About this exercise: Print exactly the lines from the one containing "The image size is (1179, 2556)." through the last line of the entries below; the pictures stay out of the copy.

Listed records:
⁂
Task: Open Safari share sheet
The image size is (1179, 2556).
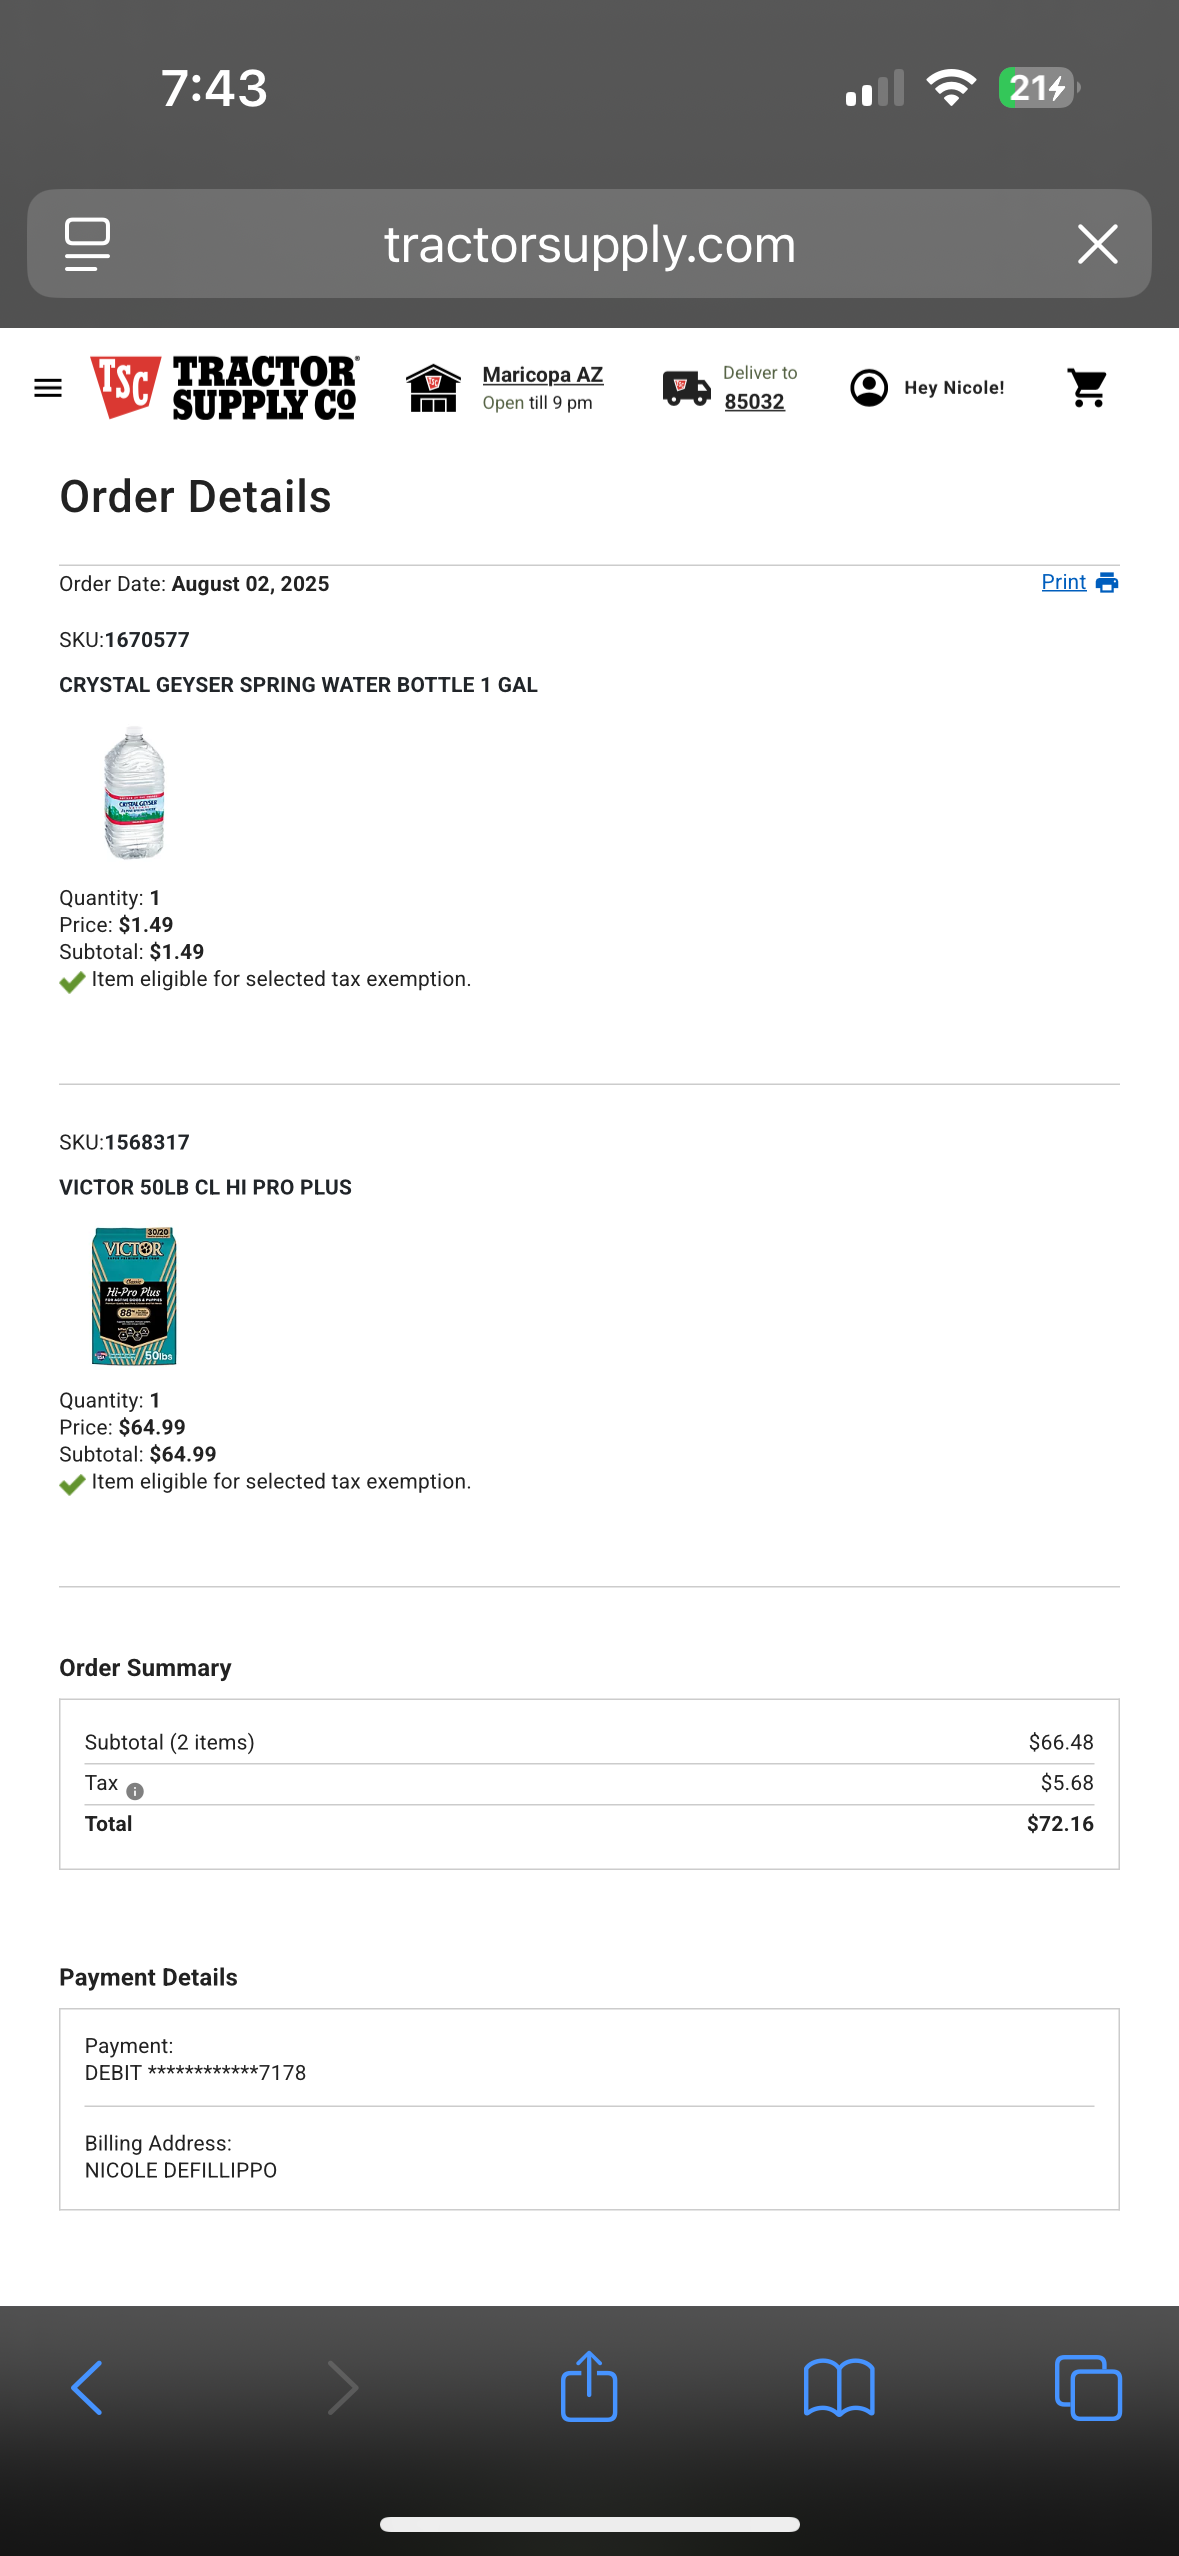Action: point(589,2386)
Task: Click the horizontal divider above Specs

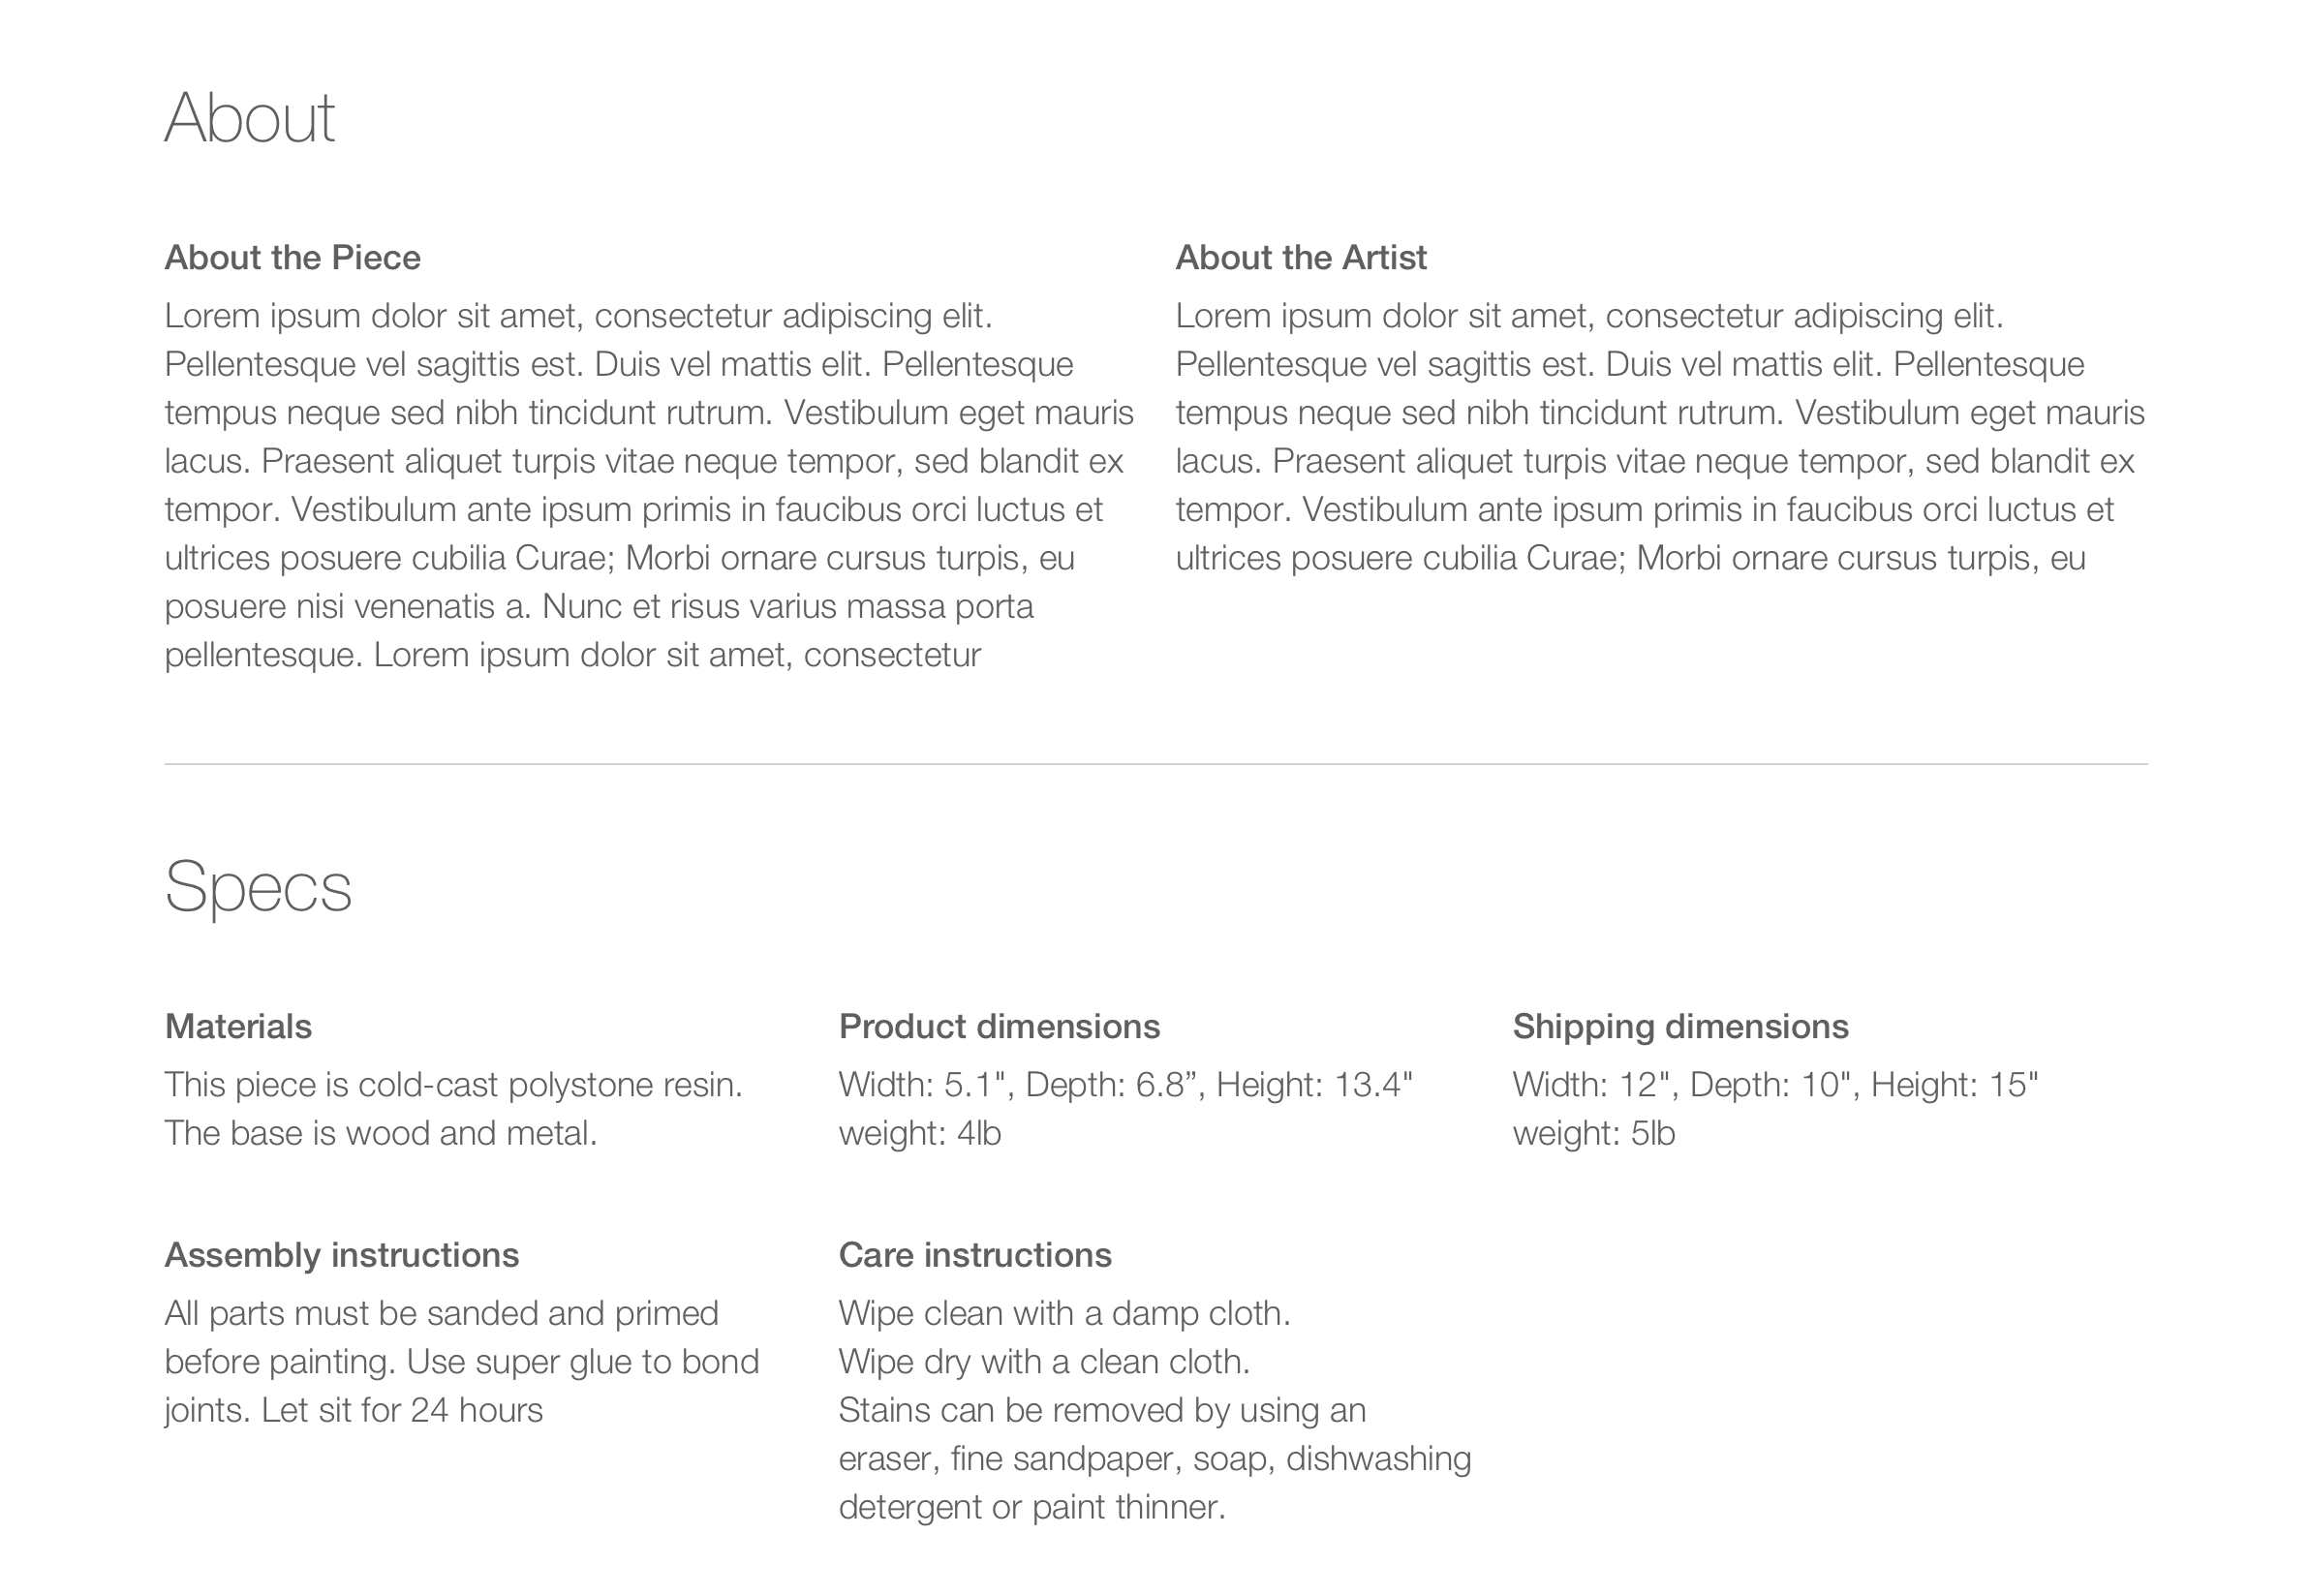Action: [1155, 764]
⁂
Reply:
The image size is (1179, 2556).
Action: point(589,2386)
Task: Click the horizontal divider above Specs

Action: [1155, 764]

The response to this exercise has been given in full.